La luz tenue de la luna se filtraba por las delgadas sombras de la madrugada y el camino se aclaraba un poco. Aún en grupo cruzábamos el río por el puente de madera, las cristalinas aguas entonaban un murmullo que se amalgamaba con nuestras voces. Platicábamos amenamente mientras trotábamos, hacíamos planes para próximas competencias y los sueños fluían sin cesar, en fin, la alegría de la juventud estaba presente en nuestro corazón, el gozo era imposible esconderlo durante el entrenamiento y la libertad del espíritu parecía flotar en busca de los anhelos. Poco a poco iba en aumento el paso y la respiración gradualmente se agitaba.
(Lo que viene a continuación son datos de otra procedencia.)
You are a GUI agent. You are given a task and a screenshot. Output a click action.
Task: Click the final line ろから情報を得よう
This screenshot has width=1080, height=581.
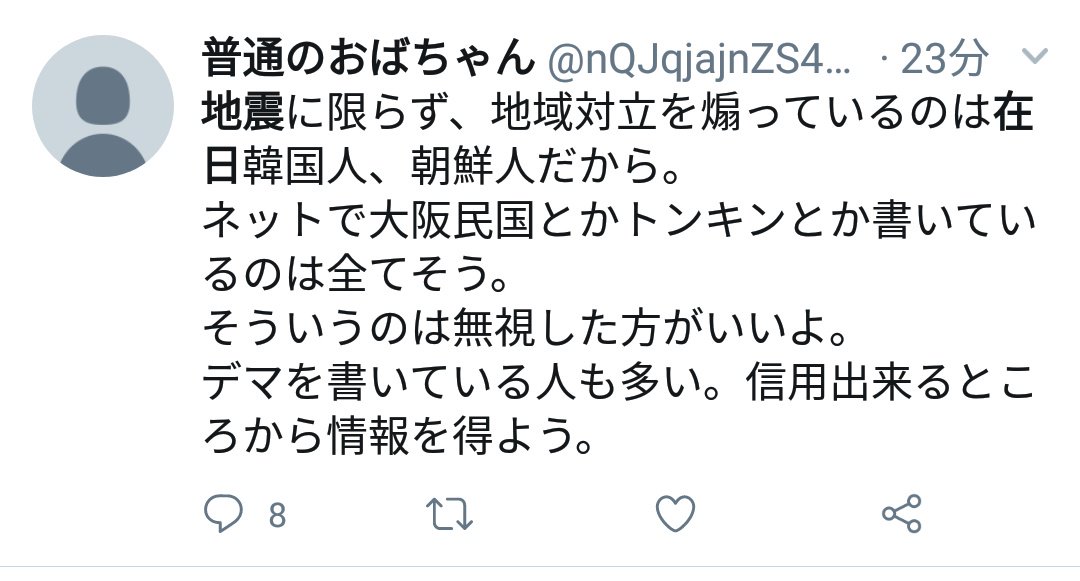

Todavía percibo el chasquido de los pasos de Armando Carrasco a mis espaldas, cada vez lo sentía más cerca hasta que se nos adelantaba y se iba a la punta, cuando empezaban las subidas, el grupo de atletas se convertía en una fila india, era natural, Armando Carrasco y Sergio Aguilar, comenzaban a jalar, –así se decía cuando alguien del grupo se iba a la punta–. Aún se percibía el oxígeno en el soplo del aire matinal y nos hacía sentir vivos.
Al subir esa sucesión de cerros el esfuerzo llegaba al clímax, siempre tratando de aventajar al compañero que iba a nuestro lado; esos entrenamientos, realmente eran diarias competencias entre nosotros, así nos forjábamos el respeto, la condición física y espiritual para las competencias en puerta, por esa razón nos exigíamos el máximo esfuerzo.
Armando Carrasco, era el atleta más fuerte y experimentado de nuestro grupo, siempre corría adelante, hasta que lo perdíamos de vista, nos esperaba en la cima de la montaña a la cual todos debíamos de llegar, de regreso, el pelotón de atletas bajaba con paso suave, charlando, paladeando el paisaje y el sentirse de alguna manera realizado por ese maravilloso día de entrenamiento.
Todo esto era con el propósito de adecuar la condición física, la técnica de correr, pero, sobre todo, de encontrar el paso y la suficiente inspiración para el día de la competición.
Fueron días de convivencia deportiva, de retos, de sueños, de convivir con la naturaleza y consigo mismo. Siempre quedó en el alma un halo de emotividad por disfrutar los diversos recorridos que acunaba el verdoso vergel, antes de ser depredado por la mano del hombre. Con estos entrenamientos logré correr mi primer medio Maratón en el año de 1982 (1,22.30) Coscomatepec-Huatusco, treceavo lugar en mi categoría, el ganador lo fue Pedro Ruíz.
En aquellos años cuando un novato se acercaba a un atleta destacado en busca de su experiencia, se le llamaba “Pupilo”, entonces en esa época, nosotros éramos “Pupilos” de Armando Carrasco (carrascuas) y él a su vez lo era del “Chicles” Villanueva, con todo respeto de don Antonio Villanueva Osorio, legendario atleta mundialista nativo de Xalapa, Veracruz.